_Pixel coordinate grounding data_
---*---
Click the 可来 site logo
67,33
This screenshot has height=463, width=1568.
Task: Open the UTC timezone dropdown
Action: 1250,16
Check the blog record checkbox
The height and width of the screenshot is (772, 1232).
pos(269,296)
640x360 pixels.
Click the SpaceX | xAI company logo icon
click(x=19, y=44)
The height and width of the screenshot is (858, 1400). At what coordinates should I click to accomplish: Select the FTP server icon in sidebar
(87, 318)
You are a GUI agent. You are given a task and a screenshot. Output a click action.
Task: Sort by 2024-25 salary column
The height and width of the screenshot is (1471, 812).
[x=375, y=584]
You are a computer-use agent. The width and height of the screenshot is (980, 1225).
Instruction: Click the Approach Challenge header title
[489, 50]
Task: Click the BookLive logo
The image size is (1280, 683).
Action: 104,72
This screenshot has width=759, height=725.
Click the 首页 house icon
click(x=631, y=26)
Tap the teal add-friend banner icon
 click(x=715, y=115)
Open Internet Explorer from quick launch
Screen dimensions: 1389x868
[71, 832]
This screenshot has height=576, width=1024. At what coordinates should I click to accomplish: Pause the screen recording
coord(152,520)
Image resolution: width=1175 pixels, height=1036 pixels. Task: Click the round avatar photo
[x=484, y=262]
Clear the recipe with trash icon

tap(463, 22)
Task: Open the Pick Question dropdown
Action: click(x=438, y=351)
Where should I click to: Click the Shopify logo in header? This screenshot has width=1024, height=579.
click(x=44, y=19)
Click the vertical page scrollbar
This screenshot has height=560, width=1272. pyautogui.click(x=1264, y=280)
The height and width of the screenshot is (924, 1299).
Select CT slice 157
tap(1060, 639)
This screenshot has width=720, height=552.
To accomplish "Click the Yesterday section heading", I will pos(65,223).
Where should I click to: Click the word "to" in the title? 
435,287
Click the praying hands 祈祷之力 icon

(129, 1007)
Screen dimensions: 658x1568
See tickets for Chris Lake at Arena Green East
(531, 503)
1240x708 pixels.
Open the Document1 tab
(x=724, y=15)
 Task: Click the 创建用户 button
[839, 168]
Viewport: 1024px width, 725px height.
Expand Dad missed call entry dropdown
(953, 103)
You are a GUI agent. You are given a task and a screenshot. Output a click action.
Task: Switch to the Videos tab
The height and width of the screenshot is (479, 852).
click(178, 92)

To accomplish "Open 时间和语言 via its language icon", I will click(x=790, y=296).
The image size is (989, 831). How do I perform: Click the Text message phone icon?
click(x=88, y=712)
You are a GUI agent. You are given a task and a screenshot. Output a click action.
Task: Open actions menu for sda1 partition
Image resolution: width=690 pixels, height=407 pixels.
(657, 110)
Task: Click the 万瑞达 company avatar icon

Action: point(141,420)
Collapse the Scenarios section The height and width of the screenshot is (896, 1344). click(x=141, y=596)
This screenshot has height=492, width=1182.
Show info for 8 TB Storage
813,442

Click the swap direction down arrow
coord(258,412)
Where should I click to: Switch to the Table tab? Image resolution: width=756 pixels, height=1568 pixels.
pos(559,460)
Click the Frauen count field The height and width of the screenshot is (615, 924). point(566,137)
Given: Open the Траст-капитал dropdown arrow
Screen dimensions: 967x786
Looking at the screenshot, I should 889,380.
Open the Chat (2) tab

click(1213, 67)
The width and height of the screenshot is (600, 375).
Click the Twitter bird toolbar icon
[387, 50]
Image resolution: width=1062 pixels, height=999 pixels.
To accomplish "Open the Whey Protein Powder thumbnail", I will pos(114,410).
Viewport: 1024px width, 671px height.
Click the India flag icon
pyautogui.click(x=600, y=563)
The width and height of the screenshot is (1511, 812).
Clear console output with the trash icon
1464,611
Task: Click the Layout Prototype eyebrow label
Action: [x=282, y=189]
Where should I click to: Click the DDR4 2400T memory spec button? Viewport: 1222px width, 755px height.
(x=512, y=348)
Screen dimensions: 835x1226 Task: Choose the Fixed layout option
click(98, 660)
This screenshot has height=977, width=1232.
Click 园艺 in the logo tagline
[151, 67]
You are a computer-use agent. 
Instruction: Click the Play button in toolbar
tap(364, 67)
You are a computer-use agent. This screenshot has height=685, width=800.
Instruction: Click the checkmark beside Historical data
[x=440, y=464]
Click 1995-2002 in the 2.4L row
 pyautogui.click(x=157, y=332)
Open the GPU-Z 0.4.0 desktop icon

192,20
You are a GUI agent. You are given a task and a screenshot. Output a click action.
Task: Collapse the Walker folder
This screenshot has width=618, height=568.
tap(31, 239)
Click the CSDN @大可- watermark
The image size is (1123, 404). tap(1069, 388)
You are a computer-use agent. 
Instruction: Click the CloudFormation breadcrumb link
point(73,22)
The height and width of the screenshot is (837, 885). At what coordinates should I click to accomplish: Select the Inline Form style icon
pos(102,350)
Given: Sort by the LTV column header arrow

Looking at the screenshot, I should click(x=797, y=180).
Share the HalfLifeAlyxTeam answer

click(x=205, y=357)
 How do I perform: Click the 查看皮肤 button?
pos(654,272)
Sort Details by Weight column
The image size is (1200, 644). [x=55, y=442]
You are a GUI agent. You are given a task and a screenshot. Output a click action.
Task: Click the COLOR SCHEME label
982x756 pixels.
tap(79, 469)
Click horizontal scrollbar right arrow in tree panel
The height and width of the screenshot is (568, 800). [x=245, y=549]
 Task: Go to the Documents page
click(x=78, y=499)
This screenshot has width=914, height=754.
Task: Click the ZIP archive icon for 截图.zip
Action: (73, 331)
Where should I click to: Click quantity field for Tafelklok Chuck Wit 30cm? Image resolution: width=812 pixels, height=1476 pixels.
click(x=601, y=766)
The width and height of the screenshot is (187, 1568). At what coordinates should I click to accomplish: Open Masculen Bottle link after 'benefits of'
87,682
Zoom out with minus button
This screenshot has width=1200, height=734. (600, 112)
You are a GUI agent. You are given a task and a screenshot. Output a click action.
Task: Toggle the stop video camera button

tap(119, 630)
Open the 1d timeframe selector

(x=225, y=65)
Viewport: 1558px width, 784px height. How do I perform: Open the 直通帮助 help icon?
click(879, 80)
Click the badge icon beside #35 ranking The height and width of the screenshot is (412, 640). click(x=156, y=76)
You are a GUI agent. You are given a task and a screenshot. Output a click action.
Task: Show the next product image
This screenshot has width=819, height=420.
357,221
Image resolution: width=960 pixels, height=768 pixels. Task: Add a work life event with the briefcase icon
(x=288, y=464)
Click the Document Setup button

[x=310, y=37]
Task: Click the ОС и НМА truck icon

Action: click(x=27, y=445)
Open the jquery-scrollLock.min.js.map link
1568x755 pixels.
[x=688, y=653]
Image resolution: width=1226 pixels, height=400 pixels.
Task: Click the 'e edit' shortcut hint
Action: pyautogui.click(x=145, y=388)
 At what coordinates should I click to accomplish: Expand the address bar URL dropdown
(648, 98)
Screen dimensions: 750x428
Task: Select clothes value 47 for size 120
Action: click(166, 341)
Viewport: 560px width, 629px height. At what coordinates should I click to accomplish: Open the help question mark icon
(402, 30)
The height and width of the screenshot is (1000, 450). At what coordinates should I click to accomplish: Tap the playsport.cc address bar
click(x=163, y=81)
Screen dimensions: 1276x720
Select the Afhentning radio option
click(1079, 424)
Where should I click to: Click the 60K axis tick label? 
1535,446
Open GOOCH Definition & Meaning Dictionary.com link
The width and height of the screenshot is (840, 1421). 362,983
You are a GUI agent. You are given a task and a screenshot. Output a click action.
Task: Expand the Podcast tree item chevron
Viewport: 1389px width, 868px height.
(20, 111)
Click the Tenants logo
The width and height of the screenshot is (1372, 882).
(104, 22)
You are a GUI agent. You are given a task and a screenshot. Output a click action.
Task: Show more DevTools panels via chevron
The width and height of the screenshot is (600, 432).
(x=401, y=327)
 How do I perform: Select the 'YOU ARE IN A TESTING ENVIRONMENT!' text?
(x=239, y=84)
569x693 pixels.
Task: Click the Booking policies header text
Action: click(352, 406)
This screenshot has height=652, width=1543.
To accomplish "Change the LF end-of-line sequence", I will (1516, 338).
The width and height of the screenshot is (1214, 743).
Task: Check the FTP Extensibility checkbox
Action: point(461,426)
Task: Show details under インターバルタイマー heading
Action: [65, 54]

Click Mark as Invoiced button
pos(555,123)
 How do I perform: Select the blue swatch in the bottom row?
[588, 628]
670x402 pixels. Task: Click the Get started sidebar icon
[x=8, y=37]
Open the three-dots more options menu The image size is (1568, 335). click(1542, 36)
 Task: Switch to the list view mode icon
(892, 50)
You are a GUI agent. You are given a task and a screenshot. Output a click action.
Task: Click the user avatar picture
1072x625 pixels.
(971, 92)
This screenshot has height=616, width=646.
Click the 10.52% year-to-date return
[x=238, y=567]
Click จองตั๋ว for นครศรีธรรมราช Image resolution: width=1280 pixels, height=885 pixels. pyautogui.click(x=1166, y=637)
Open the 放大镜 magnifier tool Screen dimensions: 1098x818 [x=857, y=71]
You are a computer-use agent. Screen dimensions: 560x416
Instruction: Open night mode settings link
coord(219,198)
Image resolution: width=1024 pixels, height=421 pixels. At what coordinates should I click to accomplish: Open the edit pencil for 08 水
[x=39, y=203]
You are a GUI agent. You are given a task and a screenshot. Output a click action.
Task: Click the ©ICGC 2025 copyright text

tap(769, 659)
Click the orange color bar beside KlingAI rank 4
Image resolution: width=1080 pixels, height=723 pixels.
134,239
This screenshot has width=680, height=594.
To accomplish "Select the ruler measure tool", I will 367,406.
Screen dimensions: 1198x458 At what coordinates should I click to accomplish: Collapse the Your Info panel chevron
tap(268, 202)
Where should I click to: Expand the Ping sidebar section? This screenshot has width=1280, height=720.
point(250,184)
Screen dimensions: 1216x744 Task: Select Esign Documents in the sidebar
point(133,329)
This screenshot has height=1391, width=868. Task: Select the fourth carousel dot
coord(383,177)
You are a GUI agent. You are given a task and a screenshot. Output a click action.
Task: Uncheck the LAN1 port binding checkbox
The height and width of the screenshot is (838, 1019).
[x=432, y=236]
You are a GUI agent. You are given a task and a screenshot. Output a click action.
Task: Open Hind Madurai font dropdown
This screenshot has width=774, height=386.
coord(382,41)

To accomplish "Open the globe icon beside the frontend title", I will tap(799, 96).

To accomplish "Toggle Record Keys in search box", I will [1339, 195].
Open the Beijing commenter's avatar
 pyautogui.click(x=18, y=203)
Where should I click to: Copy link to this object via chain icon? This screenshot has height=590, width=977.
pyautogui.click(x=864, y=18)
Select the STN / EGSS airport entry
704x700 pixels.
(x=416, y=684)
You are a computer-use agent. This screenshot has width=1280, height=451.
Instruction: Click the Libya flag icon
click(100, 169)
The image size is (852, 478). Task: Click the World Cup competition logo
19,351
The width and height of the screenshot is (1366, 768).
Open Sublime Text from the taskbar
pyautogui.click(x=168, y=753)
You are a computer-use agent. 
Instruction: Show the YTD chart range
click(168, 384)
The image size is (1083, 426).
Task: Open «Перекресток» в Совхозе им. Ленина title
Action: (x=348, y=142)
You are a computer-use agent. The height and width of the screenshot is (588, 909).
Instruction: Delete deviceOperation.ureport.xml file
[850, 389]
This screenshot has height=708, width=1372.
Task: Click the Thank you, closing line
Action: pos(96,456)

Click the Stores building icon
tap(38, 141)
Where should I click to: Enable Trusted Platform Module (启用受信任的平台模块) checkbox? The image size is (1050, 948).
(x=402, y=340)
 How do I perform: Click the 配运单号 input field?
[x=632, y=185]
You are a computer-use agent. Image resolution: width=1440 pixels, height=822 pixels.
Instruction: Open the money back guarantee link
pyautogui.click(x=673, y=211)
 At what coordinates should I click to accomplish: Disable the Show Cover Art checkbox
---*---
_TASK ITEM_
Only lines holding the word "menu" belong in the answer; copy all of them from the records.

_RESULT OF THIS EXERCISE_
Task: Open actions menu for sda1 partition
Open the three-dots more options menu The image size is (1568, 335). click(1542, 36)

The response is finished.